Quel est le profil des terroristes arrêtés?
Les gens qui se font endoctriner ont souvent un niveau scolaire qui ne dépasse pas l’école primaire. Ce sont des gens facilement influençables, qui sont issus aussi bien des villes que des campagnes. Depuis la création du BCIJ,
nous avons démantelé 17 cellules et arrêté 147 personnes.
Observez-vous un regain d’activité depuis les frappes de la coalition contre les positions de Daech?
D’abord, il faut bien comprendre que le phénomène du terrorisme religieux ne va pas s’arrêter du jour au lendemain. Ces dernières années, Daech s’est surtout employé à mettre en place des filières de recrutement pour grossir les rangs de ses combattants en Irak et en Syrie. Depuis le début des frappes, le mouvement s’est inversé. Daech incite ses recrues à rentrer et à mener le djihad dans leurs pays d’origine.
Qu’est-ce qui explique votre efficacité?
Nous arrêtons les personnes avant qu’elles ne passent à l’acte. C’est une politique mise en place au lendemain des attentats du 16 mai 2003, qui firent 45 morts à Casablanca. A chaque fois qu’on essaie de toucher à l’intégrité du Maroc, non seulement les services de sécurité s’en mêlent, mais également tous les Marocains. Nos citoyens sont attachés au vivre-ensemble.

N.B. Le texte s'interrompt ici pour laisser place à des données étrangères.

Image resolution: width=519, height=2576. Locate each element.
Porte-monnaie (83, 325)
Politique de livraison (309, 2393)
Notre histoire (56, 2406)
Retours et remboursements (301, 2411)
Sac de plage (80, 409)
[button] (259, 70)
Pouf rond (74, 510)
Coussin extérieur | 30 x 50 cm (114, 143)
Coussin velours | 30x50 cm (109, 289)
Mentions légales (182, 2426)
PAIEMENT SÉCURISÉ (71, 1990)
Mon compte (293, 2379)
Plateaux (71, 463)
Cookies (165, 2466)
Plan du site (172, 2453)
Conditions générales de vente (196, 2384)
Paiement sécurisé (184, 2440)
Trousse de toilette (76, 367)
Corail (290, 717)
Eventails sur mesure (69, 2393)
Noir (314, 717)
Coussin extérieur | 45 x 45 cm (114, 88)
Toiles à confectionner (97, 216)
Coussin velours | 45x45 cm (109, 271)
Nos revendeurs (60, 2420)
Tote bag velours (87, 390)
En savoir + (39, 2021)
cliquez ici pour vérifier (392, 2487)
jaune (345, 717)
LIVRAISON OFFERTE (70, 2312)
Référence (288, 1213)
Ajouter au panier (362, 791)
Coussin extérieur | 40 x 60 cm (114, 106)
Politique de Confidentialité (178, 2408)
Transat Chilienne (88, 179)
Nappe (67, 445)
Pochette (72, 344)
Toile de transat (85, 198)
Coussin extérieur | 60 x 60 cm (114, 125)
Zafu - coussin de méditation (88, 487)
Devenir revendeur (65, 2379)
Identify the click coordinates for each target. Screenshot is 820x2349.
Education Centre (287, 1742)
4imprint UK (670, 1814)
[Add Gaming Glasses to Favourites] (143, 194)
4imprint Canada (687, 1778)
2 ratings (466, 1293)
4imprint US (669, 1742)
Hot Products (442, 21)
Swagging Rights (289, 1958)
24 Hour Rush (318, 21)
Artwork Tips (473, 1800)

Toutes ces fatwas qui viennent de l’Orient n’ont rien à voir avec nos traditions. Ici, nous vivons un islam modéré où cohabitent en symbiose musulmans, juifs et chrétiens sous la protection du commandeur des croyants, le roi Mohamed VI. Le Maroc n’a jamais connu un choc des civilisations et il ne le connaîtra jamais.
Comment se passe la coopération avec les autres pays?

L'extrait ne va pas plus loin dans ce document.